Après deux visites avortées, le successeur de la glaciale Hillary Clinton s’est finalement décidé à venir à Alger.
Sa tournée maghrébine ayant été reportée deux fois en quatre mois.
La première fois en novembre 2013, Kerry était trop occupé à Genève lors des négociations avec les Iraniens
pour le dossier du nucléaire. La main tendue iranienne allait lui offrir l’opportunité de briller. Alger pouvait
attendre. La seconde fois, la relance américaine, en février, avait reçu un accueil assez froid de la diplomatie
algérienne.
Le MAE, Ramtane Lamamra, que, dit-on, les Américains apprécient avec modération, reste inflexible. Les
Américains le connaissent déjà lors de joutes entre l’Ofac et le comité chargé des programmes des sanctions au
sein de l’Union africaine. On le décrit comme “aimable, mais coriace”. Les groupes de travail algéro-américains
qui planchent sur le second round du dialogue stratégique du même nom avancent péniblement à cause des
variations dans les agendas. À Alger, on avale mal le report. Il faut dire que même El-Aurassi a été réquisitionné
avec ses suites présidentielles. Entre-temps, le ministre algérien des Affaires étrangères avait fait son effet à
New York où la diplomatie algérienne post-Medelci retrouve des couleurs. Mais aucune date n’est calée. Le
rapprochement de la date de l’élection présidentielle fige apparemment les positions.

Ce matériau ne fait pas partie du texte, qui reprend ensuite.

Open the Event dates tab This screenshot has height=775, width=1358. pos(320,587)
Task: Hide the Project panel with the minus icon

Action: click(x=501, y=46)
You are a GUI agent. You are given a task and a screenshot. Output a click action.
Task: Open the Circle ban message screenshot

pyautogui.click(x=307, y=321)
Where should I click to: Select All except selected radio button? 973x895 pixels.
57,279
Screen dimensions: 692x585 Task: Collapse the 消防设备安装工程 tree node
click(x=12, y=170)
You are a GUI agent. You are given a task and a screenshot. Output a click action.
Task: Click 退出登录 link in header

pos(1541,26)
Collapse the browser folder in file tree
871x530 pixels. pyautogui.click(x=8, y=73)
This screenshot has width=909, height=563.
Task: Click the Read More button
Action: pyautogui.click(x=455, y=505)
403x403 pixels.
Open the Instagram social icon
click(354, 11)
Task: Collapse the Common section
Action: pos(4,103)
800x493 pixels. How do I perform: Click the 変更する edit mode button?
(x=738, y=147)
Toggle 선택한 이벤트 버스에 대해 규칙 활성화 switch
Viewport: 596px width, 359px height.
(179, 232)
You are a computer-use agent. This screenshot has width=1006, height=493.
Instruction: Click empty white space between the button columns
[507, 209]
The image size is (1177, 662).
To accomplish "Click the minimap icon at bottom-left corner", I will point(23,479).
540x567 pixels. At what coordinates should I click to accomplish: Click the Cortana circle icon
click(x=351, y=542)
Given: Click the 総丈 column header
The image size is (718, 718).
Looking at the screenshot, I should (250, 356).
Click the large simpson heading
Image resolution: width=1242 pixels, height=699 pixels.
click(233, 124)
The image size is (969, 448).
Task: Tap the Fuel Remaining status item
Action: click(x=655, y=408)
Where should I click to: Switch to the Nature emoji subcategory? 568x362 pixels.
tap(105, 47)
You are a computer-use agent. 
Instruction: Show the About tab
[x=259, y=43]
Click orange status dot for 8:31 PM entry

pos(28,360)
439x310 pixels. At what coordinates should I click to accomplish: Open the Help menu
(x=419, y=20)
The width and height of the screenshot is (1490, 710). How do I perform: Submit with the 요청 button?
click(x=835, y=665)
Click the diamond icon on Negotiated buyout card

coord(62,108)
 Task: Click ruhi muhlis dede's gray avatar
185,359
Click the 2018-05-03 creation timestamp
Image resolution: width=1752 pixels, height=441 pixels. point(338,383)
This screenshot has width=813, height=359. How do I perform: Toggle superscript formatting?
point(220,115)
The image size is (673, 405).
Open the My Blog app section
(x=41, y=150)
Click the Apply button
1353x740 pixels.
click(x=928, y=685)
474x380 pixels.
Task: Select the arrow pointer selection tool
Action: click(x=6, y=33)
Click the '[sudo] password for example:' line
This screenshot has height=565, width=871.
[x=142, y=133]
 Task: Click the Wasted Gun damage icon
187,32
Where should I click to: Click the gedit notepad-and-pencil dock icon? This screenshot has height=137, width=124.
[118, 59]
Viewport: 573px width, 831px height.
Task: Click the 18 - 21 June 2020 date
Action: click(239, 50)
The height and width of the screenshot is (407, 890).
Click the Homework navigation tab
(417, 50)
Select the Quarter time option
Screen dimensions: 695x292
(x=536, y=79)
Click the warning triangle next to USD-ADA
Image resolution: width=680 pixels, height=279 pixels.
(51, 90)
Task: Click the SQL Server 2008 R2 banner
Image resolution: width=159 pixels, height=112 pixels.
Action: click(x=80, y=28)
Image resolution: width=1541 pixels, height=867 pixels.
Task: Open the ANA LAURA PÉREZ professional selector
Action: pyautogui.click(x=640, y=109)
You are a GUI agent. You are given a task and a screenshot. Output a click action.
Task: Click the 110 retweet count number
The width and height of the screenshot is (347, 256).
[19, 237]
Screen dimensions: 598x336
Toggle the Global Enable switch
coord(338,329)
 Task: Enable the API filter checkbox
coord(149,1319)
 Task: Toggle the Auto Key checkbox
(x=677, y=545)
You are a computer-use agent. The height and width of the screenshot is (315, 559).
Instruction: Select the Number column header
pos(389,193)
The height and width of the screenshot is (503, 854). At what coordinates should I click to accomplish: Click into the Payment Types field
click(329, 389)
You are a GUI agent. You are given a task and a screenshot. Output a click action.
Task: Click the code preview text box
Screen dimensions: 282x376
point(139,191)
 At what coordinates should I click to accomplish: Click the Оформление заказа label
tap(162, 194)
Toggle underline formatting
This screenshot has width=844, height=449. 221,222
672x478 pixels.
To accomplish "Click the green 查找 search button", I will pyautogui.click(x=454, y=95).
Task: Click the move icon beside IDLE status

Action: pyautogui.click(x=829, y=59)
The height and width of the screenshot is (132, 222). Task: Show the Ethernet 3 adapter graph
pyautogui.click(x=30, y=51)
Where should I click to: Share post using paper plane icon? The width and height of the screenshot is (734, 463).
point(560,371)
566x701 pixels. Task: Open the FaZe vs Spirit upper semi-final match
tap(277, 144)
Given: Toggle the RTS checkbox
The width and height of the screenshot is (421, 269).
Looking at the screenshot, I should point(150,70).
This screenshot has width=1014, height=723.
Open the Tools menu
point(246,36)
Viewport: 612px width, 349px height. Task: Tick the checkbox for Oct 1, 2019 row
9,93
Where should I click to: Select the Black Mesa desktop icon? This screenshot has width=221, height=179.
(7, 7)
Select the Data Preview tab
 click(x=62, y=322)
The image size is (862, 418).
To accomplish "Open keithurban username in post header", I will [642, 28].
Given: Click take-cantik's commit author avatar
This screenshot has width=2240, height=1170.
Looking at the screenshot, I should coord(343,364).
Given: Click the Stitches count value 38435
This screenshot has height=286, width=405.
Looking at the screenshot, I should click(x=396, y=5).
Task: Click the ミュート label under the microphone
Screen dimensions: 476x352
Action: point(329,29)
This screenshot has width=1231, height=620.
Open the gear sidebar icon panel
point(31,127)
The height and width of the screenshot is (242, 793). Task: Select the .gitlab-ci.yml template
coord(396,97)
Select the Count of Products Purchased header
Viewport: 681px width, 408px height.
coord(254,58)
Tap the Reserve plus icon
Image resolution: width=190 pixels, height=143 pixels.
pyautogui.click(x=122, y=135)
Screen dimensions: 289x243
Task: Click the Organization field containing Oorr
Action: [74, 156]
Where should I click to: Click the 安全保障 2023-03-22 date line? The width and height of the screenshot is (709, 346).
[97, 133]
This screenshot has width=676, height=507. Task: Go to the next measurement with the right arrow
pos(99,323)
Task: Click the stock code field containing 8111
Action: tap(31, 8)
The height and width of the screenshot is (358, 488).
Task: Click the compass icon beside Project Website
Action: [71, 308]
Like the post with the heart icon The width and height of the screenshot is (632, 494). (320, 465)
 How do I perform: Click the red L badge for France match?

Le SOS (Secretary of State) semble embarrassé par autre chose. Lors de la première programmation de la
visite, c’est Rabat qui est monté au créneau. Comme à son habitude, le résident du Palais royal fait sa crise de
nerfs habituelle. L’enfant gâté du Maghreb, Mohammed VI, veut que le Maroc soit la première étape de John
Kerry. “Sinon qu’il ne vienne pas”, répètent les journaux proches de l’autre amateur des vagues.
Le roi du jet-ski est un coutumier des sabordages des visites. De Sarkozy à Clinton en passant par Hollande, il
sort toujours la même rengaine. Le Maroc doit être la première destination avant l’Algérie. Les caprices du roi
sont souvent pris en considération à Washington ou à Paris. Sarkozy était assez teigneux pour que personne ne
lui impose son plan de vol. Hollande avait su s’extirper de la polémique. Clinton l’avait “payé” cash en étant
reçu par le MAE au lieu du roi (à moins qu’il l’ait reçue discrètement pour ne pas perdre la face). En définitive, le
pragmatisme de Kerry aura eu raison des sautes d’humeur de Rabat.
En choisissant Alger avant Rabat, Kerry envoie un signal assez fort quant à la pertinence du rôle et de la
puissance algérienne dans la région. C’est un bon point pour l’Algérie, mais certains candidats à la
présidentielle préfèrent critiquer sa venue au lieu d’en comprendre le sens stratégique.
Si Clinton avait rencontré une société civile algérienne anglophone et choisie cliniquement, Kerry n’est pas du
genre à vouloir s’ériger en donneur de leçons.
Pas dans un contexte aussi incertain. Les observateurs de la scène diplomatique évoquent également d’autres
signes positifs. Alors que le staff de John Kerry confirme les dates de sa tournée maghrébine, la militante
sahraouie, la courageuse Aminatou Haïder, se voit dérouler le tapis rouge au Congrès américain.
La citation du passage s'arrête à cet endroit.